**TASK PROMPT**
All that is wanted is the span of lines from the one with "Attributes (1039, 200)" to the last line of the data, copied exactly.

====== PROVIDED DATA ======

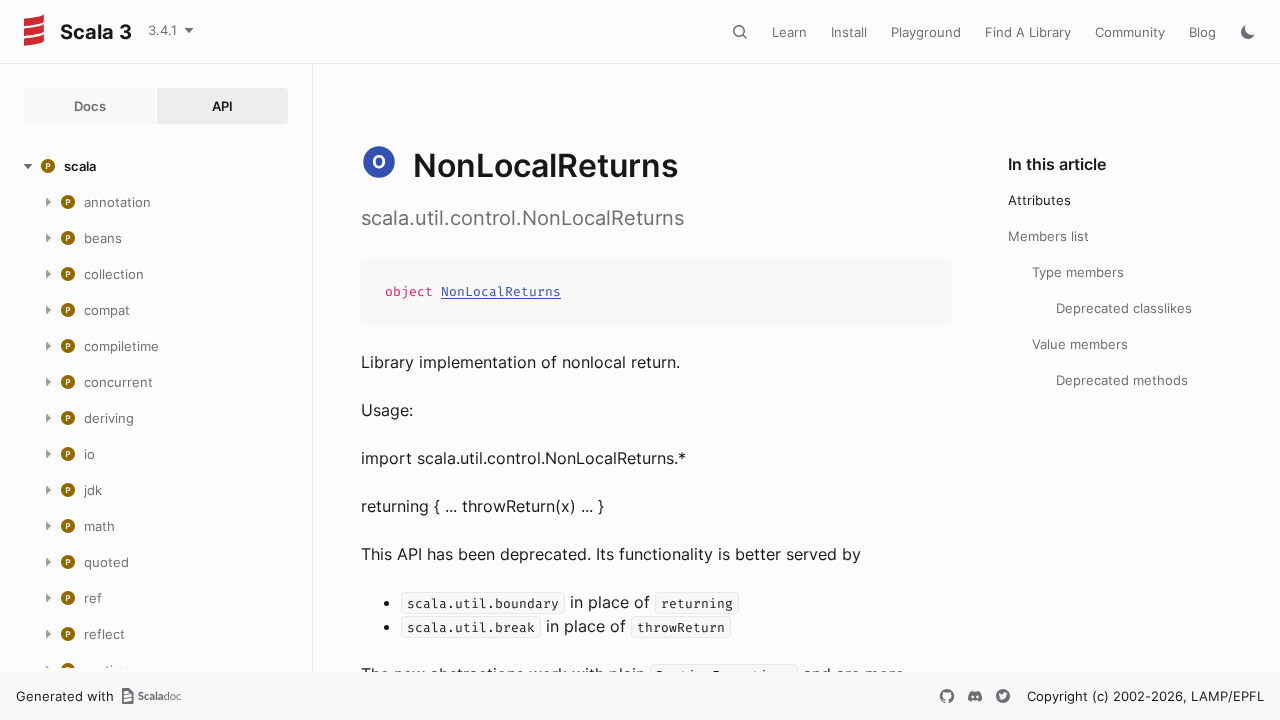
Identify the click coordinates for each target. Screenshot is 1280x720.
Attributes (1039, 200)
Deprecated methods (1122, 380)
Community (1130, 32)
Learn (789, 32)
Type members (1078, 272)
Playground (926, 32)
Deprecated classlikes (1124, 308)
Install (849, 32)
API (222, 106)
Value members (1080, 344)
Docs (90, 106)
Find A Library (1028, 32)
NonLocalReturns (501, 291)
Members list (1048, 236)
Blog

======

**SOLUTION FOR THIS TASK**
Attributes (1039, 200)
Deprecated methods (1122, 380)
Community (1130, 32)
Learn (789, 32)
Type members (1078, 272)
Playground (926, 32)
Deprecated classlikes (1124, 308)
Install (849, 32)
API (222, 106)
Value members (1080, 344)
Docs (90, 106)
Find A Library (1028, 32)
NonLocalReturns (501, 291)
Members list (1048, 236)
Blog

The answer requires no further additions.